By Gráinne Connolly
A campaigner for Victims and Survivors of Historical Institutional Abuse in Northern Ireland says they are being used by the Secretary of State as a "political football" in the talks process to get Stormont up and running again.
It's after Karen Bradley announced she won't take legislation through Westminster to give abuse survivors compensation.
Her decision came yesterday, only one day after the 'Historical Institutional Abuse' consultation was published.
It set out recommendations on how to implement a redress scheme including more generous compensation levels, depending on the number of years spent in abusive institutions.
The scheme has been delayed for more than two years following the collapse of the Northern Ireland Executive in 2017.
In a letter to the Victims and Survivors of Historical Institutional Abuse, the Secretary of State said, "Unfortunately we cannot take forward legislation without addressing the consultation feedback.
"Urgent consideration needs to be given to the views expressed during the consultation, and how the remaining questions and issues can be resolved as quickly as possible.

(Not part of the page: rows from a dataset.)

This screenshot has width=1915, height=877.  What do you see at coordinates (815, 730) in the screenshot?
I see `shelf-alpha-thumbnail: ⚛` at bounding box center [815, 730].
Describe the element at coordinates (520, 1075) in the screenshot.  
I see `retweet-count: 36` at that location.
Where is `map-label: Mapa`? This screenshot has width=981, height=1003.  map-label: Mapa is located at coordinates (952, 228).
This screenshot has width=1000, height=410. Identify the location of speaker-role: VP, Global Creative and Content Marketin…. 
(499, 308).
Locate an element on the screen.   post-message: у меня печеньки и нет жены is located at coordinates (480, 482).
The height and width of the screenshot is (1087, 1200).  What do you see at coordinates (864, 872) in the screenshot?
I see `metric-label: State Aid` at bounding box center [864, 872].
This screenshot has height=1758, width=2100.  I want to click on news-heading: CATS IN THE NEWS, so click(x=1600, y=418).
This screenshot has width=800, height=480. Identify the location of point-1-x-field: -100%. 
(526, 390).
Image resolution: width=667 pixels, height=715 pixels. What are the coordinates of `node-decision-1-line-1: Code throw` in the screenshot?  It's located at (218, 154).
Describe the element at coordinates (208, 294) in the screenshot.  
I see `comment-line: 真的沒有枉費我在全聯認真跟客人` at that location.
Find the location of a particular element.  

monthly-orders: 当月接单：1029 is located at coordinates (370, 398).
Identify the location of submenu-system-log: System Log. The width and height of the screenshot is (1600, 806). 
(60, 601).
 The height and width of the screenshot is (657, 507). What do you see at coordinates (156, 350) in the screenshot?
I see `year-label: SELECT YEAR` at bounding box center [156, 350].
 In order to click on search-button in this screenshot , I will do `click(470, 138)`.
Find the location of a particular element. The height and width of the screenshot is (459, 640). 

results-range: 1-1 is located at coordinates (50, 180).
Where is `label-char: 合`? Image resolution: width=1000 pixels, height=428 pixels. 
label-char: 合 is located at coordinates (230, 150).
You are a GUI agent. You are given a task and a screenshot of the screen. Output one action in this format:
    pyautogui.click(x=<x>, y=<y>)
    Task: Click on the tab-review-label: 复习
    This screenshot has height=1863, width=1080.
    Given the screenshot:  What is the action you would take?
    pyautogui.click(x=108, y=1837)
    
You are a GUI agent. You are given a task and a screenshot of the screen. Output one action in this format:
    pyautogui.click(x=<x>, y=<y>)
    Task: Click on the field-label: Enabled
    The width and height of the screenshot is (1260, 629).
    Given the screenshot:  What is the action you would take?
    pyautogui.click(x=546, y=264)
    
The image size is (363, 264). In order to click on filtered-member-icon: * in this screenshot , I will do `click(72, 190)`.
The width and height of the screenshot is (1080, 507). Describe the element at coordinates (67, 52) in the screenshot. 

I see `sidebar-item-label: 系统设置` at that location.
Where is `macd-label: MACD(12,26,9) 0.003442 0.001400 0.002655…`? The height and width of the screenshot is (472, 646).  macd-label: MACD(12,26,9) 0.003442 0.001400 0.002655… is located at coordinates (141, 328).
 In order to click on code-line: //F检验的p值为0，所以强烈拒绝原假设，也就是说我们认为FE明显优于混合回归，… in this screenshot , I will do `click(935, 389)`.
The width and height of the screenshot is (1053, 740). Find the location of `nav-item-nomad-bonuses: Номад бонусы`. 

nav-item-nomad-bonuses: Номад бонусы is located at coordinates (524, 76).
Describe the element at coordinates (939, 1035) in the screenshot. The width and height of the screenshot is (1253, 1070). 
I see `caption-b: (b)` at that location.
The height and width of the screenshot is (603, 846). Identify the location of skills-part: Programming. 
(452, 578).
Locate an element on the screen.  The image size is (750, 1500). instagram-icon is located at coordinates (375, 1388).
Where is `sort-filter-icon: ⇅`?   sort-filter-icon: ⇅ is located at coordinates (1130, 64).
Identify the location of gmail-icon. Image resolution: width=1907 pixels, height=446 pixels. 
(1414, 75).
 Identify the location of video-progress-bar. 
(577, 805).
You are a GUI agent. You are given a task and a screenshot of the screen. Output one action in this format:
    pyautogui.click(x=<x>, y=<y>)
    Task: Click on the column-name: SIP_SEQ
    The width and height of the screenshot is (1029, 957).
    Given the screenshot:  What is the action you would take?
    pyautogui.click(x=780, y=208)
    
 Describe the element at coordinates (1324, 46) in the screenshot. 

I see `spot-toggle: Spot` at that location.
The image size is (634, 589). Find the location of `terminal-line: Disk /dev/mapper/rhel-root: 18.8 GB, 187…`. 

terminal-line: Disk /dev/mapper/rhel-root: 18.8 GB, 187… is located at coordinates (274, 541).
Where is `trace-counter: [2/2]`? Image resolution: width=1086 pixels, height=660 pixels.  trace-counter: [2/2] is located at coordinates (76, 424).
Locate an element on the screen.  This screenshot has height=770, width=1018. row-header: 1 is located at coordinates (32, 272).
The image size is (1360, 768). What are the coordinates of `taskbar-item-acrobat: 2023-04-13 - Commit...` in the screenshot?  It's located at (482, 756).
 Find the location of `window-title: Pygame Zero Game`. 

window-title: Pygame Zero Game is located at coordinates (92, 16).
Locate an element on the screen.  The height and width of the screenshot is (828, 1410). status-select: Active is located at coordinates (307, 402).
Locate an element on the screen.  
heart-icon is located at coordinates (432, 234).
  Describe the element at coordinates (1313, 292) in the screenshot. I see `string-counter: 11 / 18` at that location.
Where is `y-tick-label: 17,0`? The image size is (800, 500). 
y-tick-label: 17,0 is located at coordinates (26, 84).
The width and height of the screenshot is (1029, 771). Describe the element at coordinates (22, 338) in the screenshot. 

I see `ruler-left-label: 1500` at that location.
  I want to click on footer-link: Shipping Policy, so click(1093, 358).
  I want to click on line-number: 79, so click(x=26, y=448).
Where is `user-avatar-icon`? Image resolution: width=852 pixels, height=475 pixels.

Meanwhile, SAVIA NI campaigner for victims and survivors Margaret McGuckin says they feel let down and have called for Karen Bradley's resignation:
In the letter, Mrs Bradley suggested putting HIA payments as an item in the Stormont talks process, as the "quickest possible way to bring this issue to a resolution".
She has also written to the Head of the Civil Service, David Sterling, asking him to include HIA matters in the current talks process.
He is chairing the working group looking at the programme for the government.